By the 30th of January, WHO had declared SARS-2-CoV, the virus that causes the disease Covid-19, a public health emergency of international concern.
The virus has been designated SARS-CoV-2 by the Coronavirus Study Group (CSG) of the International Committee on Taxonomy of Viruses. The CSG formally recognizes this virus as a sister to severe acute respiratory syndrome coronaviruses (SARS-CoVs) of the species Severe acute respiratory syndrome-related coronavirus and designates it as Severe Acute Respiratory Syndrome Coronavirus 2 (SARS-CoV-2). Infection by the virus can cause respiratory symptoms, fever, and fatigue. But in severe cases, especially people with compromised immune systems, the virus can cause severe acute respiratory syndrome (SARS), organ failure and even death.
Coronaviruses are large viruses, ranging from 65nm- 125nm in diameter, they are enveloped viruses with a positive-sense, single-stranded RNA genome belonging to the Coronaviridae family. The virus belongs to the 2B group of the betacoronavirus family, which is the same family as SARS-CoV and MERS-CoV and has 70% similarity in genetic sequence to SARS. These viruses are given the name corona (Latin for crown) because they possess a crown-like coat, much like the sun's corona ( club-shaped glycoprotein spikes protruding from it's surface). These spikes allow the viruses to bind to certain receptors on our cells.
The structure of SARS-CoV-2; consists of a spike protein; which includes two regions, S1 and S2, where S1 is for host cell receptor binding and S2 is for membrane fusion. The spike protein is a typical target for neutralizing with antibodies and vaccines. It been reported that SARS-CoV-2 can infect the human respiratory epithelial cells 100-1000 times more than previous coronavirus strains and does so by interacting with human ACE2 receptors.
The Nucleocapsid Protein is the most abundant protein in SARS-CoV-2. The N-protein is a highly immunogenic phosphoprotein and rarely changes. The N protein of SARS-CoV-2 is often used as a marker in diagnostic assays.
There is also the hemagglutinin-esterase dimer, a membrane glycoprotein, an envelope protein, and RNA.

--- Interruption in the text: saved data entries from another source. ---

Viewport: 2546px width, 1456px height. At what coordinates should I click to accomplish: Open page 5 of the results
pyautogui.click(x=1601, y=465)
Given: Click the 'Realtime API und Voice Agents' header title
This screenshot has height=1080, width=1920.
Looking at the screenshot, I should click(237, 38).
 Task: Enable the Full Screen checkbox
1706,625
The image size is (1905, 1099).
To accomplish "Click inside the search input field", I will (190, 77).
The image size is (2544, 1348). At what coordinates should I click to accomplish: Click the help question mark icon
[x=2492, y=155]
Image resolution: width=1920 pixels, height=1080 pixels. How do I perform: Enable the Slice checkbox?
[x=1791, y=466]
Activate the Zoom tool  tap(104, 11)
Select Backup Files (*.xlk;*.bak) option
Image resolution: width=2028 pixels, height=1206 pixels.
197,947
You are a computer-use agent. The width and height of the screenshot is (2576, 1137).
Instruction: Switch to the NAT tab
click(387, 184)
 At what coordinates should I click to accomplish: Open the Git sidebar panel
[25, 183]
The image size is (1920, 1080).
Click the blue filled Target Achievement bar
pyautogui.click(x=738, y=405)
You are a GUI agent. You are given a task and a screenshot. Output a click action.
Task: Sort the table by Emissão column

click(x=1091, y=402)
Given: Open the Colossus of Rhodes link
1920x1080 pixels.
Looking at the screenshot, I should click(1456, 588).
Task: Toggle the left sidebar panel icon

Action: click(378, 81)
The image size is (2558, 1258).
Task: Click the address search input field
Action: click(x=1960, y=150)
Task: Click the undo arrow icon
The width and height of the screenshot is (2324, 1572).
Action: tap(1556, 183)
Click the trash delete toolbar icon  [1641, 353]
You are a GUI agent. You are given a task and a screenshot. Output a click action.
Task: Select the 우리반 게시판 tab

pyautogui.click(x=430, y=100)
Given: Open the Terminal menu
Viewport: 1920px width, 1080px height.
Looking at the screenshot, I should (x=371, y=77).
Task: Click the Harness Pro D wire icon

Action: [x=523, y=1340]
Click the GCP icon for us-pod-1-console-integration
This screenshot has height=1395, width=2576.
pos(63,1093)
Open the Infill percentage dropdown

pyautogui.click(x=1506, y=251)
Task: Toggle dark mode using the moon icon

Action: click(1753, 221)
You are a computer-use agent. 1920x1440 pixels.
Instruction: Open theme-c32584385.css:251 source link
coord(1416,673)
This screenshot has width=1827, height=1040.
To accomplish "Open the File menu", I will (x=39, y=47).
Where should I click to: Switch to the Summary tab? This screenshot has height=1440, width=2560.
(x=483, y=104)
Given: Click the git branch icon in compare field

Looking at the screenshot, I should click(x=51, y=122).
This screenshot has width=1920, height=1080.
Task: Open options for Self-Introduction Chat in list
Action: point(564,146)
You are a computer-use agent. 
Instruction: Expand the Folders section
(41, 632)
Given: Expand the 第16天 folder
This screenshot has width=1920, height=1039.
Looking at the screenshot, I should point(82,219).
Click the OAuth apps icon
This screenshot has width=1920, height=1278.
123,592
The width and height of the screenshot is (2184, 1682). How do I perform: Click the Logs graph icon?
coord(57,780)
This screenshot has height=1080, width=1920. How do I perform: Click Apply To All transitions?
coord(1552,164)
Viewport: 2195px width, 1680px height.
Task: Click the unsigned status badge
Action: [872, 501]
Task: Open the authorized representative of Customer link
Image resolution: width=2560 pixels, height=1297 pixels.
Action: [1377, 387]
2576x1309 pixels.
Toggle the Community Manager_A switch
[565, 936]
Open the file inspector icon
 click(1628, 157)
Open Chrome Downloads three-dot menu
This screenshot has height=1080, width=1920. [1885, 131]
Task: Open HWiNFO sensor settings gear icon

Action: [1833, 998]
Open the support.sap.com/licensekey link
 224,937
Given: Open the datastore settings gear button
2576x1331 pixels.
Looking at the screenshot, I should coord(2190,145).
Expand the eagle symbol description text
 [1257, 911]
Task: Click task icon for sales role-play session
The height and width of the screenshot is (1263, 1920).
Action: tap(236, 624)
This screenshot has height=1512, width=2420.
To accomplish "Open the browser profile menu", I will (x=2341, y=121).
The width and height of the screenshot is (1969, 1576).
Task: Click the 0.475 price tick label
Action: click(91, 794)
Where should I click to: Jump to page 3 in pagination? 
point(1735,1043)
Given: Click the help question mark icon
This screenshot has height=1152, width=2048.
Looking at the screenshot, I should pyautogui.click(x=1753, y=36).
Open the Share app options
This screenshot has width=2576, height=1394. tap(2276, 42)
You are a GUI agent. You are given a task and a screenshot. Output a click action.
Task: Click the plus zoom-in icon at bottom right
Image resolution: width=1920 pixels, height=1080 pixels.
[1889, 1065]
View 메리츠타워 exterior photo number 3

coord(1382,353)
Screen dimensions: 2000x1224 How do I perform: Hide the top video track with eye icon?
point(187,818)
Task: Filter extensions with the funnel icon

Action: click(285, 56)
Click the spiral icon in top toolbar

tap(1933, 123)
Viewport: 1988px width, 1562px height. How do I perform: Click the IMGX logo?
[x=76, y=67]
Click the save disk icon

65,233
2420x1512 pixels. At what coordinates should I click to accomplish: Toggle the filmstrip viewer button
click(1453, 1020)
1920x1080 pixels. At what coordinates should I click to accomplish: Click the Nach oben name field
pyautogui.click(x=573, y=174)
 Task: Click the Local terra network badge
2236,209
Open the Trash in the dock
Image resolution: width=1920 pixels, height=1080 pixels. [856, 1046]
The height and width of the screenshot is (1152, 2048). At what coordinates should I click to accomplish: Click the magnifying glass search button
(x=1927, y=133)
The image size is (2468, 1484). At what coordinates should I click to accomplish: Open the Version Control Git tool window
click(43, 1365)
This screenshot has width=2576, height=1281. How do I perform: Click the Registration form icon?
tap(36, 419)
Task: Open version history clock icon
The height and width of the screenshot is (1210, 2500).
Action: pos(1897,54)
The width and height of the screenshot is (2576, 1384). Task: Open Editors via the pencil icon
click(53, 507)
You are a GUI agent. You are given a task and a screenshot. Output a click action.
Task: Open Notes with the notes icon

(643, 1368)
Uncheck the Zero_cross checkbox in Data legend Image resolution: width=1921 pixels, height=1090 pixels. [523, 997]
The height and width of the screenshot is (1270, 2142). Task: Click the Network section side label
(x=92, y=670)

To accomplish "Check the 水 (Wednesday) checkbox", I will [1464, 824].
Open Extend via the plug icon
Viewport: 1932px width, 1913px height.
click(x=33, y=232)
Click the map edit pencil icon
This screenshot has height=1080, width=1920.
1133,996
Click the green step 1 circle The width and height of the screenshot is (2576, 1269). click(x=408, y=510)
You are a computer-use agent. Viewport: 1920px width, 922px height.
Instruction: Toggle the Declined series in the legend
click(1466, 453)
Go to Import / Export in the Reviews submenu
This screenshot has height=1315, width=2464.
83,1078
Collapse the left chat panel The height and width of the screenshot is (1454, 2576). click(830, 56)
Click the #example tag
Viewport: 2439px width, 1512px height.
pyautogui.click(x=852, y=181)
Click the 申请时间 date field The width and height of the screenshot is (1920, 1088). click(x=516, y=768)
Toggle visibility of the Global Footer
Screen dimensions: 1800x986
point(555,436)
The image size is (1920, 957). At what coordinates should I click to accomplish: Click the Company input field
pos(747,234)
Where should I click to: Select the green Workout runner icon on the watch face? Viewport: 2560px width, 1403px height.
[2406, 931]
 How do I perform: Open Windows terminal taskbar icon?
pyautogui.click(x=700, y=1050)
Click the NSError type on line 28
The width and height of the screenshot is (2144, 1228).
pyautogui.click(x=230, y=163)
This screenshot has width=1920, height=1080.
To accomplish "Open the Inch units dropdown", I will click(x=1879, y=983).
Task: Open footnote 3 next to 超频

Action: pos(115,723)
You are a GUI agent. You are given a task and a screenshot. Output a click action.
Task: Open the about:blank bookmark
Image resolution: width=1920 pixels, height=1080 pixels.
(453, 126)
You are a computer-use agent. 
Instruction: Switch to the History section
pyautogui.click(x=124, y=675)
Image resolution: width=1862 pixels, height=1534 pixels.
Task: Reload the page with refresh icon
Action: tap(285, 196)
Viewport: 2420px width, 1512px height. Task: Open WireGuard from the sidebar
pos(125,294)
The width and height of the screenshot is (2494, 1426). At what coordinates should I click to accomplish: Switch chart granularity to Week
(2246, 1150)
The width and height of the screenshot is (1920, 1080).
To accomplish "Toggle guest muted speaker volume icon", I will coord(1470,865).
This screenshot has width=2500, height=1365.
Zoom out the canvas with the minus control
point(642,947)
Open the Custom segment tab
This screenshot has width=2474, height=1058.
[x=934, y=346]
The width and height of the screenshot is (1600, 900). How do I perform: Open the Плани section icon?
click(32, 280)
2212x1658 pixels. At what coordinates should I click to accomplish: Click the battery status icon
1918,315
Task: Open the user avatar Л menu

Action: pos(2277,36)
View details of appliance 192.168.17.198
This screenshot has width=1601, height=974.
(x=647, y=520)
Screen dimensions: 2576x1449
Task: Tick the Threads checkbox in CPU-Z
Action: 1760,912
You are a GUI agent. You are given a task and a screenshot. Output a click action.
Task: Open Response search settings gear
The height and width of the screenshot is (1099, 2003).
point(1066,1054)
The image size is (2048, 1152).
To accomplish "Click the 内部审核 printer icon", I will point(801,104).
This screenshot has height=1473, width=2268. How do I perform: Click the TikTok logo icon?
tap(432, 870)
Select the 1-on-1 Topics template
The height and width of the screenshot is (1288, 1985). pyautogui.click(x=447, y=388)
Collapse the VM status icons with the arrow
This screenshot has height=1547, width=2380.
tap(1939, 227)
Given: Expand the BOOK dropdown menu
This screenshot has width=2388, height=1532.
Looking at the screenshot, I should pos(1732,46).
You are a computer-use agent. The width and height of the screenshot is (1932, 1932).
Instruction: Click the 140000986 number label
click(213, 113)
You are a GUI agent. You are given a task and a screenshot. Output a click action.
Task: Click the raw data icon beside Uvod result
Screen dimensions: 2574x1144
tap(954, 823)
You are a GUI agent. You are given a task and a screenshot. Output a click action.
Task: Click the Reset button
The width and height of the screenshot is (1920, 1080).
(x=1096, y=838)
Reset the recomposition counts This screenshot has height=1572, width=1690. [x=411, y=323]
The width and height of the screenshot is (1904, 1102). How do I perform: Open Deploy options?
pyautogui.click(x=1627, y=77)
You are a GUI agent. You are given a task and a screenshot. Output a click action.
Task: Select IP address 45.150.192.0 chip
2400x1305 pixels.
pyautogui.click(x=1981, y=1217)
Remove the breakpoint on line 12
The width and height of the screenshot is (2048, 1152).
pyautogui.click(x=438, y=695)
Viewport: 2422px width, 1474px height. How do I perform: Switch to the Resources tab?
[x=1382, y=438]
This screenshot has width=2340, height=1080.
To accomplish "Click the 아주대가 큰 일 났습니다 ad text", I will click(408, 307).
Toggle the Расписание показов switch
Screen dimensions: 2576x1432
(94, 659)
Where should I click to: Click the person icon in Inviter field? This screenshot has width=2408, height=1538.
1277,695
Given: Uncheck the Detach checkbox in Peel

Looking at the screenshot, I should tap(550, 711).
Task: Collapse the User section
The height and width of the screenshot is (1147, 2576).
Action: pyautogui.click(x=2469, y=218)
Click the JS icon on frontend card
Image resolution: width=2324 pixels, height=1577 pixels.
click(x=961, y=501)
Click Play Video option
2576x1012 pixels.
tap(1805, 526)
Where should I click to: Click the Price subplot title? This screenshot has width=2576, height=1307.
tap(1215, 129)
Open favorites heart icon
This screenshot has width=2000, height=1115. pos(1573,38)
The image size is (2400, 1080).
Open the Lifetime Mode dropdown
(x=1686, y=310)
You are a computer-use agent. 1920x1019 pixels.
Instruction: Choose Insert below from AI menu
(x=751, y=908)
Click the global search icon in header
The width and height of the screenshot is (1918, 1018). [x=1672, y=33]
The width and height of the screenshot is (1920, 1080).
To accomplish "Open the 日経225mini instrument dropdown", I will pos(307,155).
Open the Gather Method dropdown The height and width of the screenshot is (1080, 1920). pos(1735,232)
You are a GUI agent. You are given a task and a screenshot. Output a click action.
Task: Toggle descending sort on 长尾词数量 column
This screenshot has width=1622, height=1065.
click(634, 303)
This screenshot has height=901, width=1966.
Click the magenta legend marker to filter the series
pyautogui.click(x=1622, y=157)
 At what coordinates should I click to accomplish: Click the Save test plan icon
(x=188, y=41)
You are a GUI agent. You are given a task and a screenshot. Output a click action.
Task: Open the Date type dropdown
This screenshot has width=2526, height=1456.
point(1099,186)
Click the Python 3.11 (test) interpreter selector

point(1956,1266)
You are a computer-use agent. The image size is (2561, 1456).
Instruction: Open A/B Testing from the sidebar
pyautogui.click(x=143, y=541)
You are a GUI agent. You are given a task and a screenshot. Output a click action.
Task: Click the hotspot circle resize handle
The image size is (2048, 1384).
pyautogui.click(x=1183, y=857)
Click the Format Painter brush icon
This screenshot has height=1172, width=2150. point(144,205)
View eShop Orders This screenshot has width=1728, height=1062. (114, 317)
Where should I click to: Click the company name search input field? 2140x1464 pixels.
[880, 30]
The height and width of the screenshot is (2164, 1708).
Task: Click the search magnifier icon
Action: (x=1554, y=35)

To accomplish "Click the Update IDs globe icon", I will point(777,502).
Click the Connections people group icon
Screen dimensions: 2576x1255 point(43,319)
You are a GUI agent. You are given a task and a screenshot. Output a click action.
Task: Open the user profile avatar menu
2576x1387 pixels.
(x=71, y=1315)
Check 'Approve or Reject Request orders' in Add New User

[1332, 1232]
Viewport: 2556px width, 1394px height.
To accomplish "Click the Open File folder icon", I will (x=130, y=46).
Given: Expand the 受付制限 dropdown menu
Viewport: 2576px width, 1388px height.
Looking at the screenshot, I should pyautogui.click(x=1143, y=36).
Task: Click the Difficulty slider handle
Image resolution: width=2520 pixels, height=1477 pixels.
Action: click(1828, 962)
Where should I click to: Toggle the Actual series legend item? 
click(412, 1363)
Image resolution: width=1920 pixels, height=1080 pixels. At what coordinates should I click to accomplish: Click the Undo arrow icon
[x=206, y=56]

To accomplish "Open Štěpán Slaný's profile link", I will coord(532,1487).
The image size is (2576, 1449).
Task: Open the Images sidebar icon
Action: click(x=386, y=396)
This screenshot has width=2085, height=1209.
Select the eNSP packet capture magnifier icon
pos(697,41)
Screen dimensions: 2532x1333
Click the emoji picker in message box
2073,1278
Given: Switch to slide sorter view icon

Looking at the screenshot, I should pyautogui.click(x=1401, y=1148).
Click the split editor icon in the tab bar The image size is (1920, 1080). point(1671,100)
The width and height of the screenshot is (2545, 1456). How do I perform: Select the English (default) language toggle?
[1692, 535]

Antibody tests: These tests are performed on blood samples from infected persons and became a useful tool in elucidating the links between several cases. These links would not have been made if viral particles were looked for via PCR methods. This is due to the fact that the patient's immune defence might be successful in eliminating the virus and hence removing any trace of where it came from. However, when specific antibodies are searched for in the same patient, they will be able to be detected because they stay within the blood for several years. Commercial immunoassay tests to detect COVID-19 include a dual ELISA test to be performed. This detects specific IgA and IgG against the virus in the blood of infected patients. There is also an automated fluorescent immunoassay system to measure quantitatively or semi-quantitatively the concentration of the targeted analyte, which can be the viral antigen or IgM/IgG
(HTA) due to the window between infection and antibody detection they are not recommended for use as a primary diagnostic tool to diagnose acute infection. However, antibody status may be used to aid the clinical diagnosis of suspected non-critical cases that present a minimum of seven days after the onset of symptoms, or to diagnose COVID-19 in those with a negative rRT-PCR result; sensitivity is highest 15 days or more after the onset of symptoms
*Antibody (IgG/IgM/IgA & nAb) detection kits should not be used as sole basis for diagnosis due to possible false positives and false negatives - check with the manufacturer for claimed specificity and sensitivity.